Even after 120 years of the modern Olympics, the contests are still struggling to show they can help people and nations transcend differences and difficulties in order to reduce conflict. As sports have become globalized – the Olympics were first televised in 1964 – watching and playing sports have become one of the most common human activities. Yet, despite its competitive nature, sport is also seen as a peacemaker. “It has the power to unite people ... sport can create hope where once there was only despair,” said the late Nelson Mandela.

In recent years, the United Nations has revived the practice of the original Olympics by proclaiming seven days of peace before the start of the Games. In ancient Greece, such a truce was necessary between warring city-states to allow travel for athletes. The UN proclamation is just one many ways that international bodies try to use sports to encourage peace and development.

Yet the modern Olympics can also stoke intense nationalism, symbolized by flag waving and each government’s attempt to produce the best team of athletes (sometimes through doping). Hosting the Games is regarded as a lift for national prestige, despite the often-burdensome costs or a neglect of other, more basic priorities. The contests have also become too commercialized.

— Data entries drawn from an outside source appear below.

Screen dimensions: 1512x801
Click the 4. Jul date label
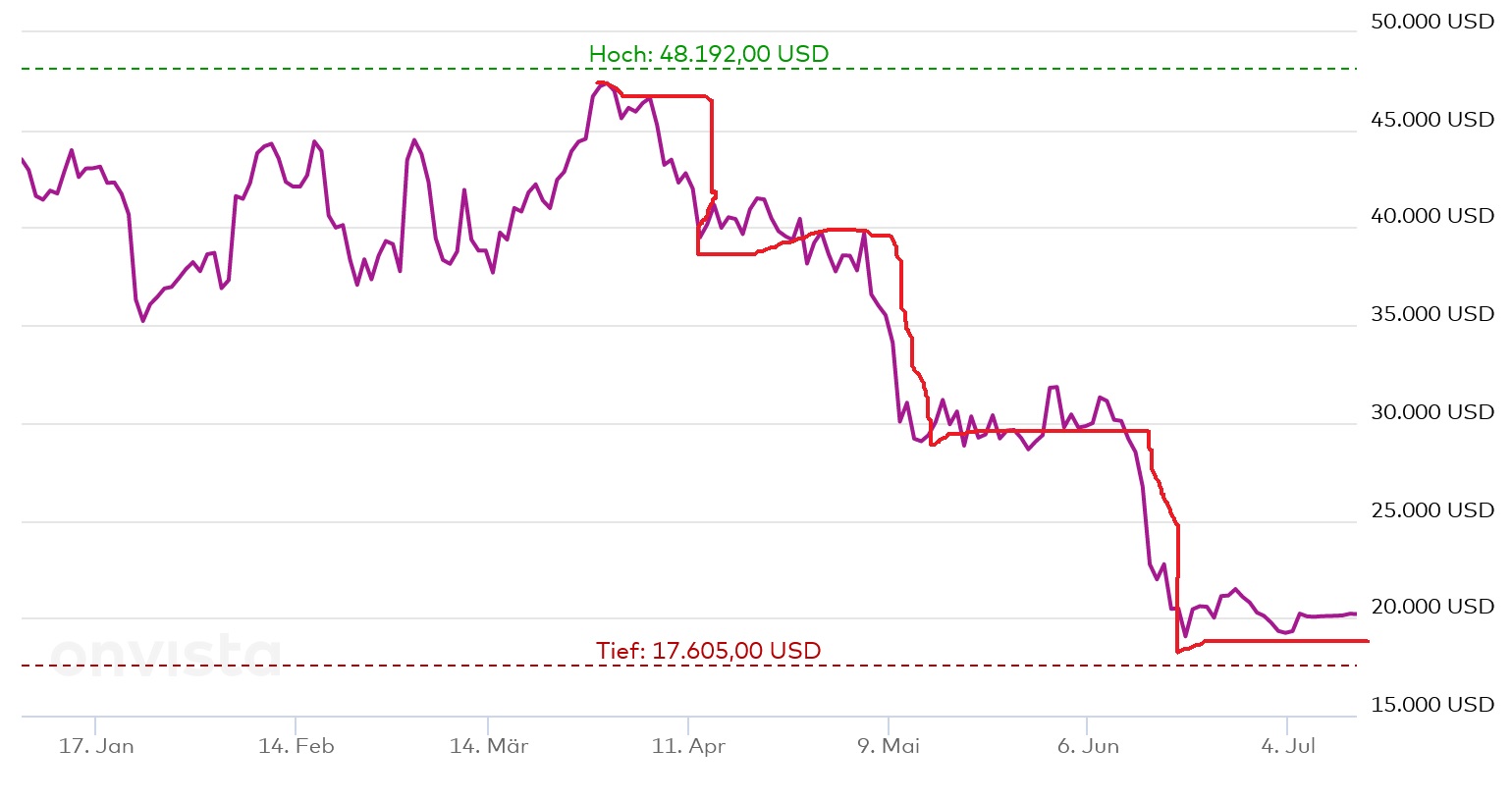[1287, 746]
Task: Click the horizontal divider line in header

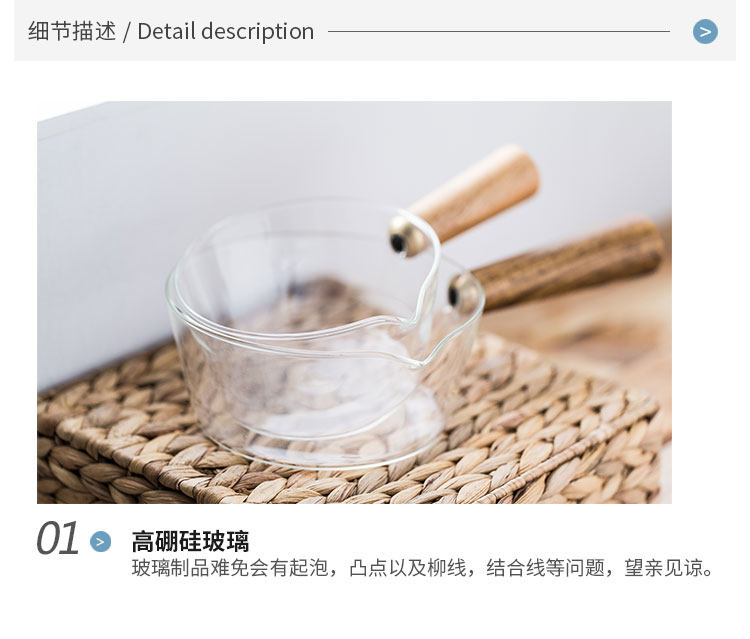Action: click(x=499, y=32)
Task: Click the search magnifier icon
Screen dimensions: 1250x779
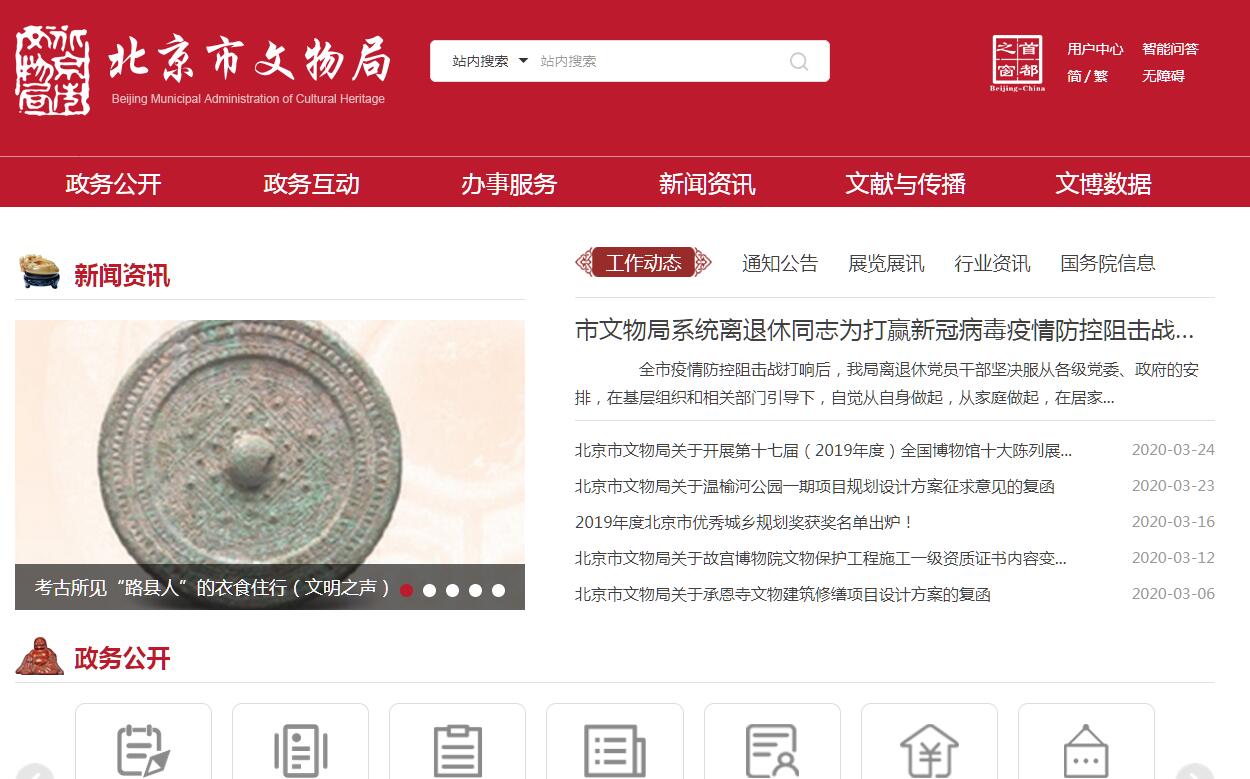Action: click(x=799, y=61)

In a recent opinion piece, Paul Christesen, a Dartmouth College professor and expert on the ancient Games, proposed that the International Olympic Committee promote the pure joy of each sport by having athletes give up their national uniforms for identical Olympic jerseys. Other reforms have been proposed over the years, such as designating a permanent site for the Olympics or holding the individual sports in different cities.

Brazil’s descent just before hosting the Games should serve as a reminder on how sports should be used to bring people together, both within a nation as well as from around the globe, for a peaceful purpose. Sport is a proven way to promote humanity at its best. This year’s Olympics must be no different.